第七章 第一節 「忘れていたはずの気持ち」
◇
目が覚めると、まだ部屋は薄暗い。時計を見ると五時。登校の時間にはまだまだ余裕がある。しかし、どうにも目は冴えて、これからまた寝るというのも難しいと感じた。
「……」
昨日、彼女と話したことが頭の中を巡る。どうしてあの子は、私と離れたくないと言うのか。あそこまで私と縁が切れることを拒否するのか。

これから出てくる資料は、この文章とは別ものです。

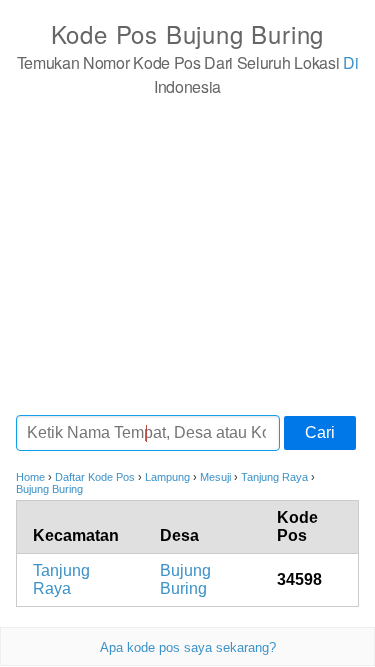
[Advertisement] (187, 255)
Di (350, 62)
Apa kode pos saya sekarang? (188, 647)
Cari (320, 432)
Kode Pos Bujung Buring (188, 33)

私は、あなたを必ず不幸にする「魔女」だというのに――。
「……」
ふと部屋の隅にあるアレを見る。昨日ゲームセンターで手に入れた大きなぬいぐるみ。私はこのぬいぐるみが何のキャラなのか全く知らない。多知さんは「かわいい」と言っていたけれど……理解できない。かわいいって、なんだろう。
「……」
でも手触りはいい。……。
ぬいぐるみをベッドまで持ち込んで、そのまま寝転がる。腕いっぱいに抱きしめると、柔らかくて、どうしてか少しだけ頬が緩んだ。
学校について、自分の席に着く。何人かのクラスメイトは挨拶をしてくれる。そのなかで、少し落ち着きのない生徒が何人か、私に近づいてくる。その中の一人が意を決したかのように、話しかけてきた。
「あ、あの! 紫塔さん、昨日ゲームセンターいましたよね?」
これは多知さんの方に聞いてほしい質問。
「そうよ」
「クレーンゲーム、得意なんですか!?」
「初めてよ」
事実を伝えると、彼女たちは歓声のような声を上げる。朝から聞きたくはない、明るすぎる声。
「すごい、紫塔さんなんでも出来るんだぁ!」
……。どう接したらいいんだろう、私。
朝礼のために先生がやってくる。そのタイミングで絡んできた彼女たちは退散した。同じクラス、もしかして今日一日どこかで絡んでくるのだろうか。そう思って今日来ているクラスメイトたちを見て私は気づく。
今日、多知さんが来ていない。そういえば挨拶もされていない。
「多知さんは体調不良でお休みです」
教師のほうから答えが返ってくる。……。多知さんの友達であろう、シェリーさんを見ると、寂しそうな顔をしていた。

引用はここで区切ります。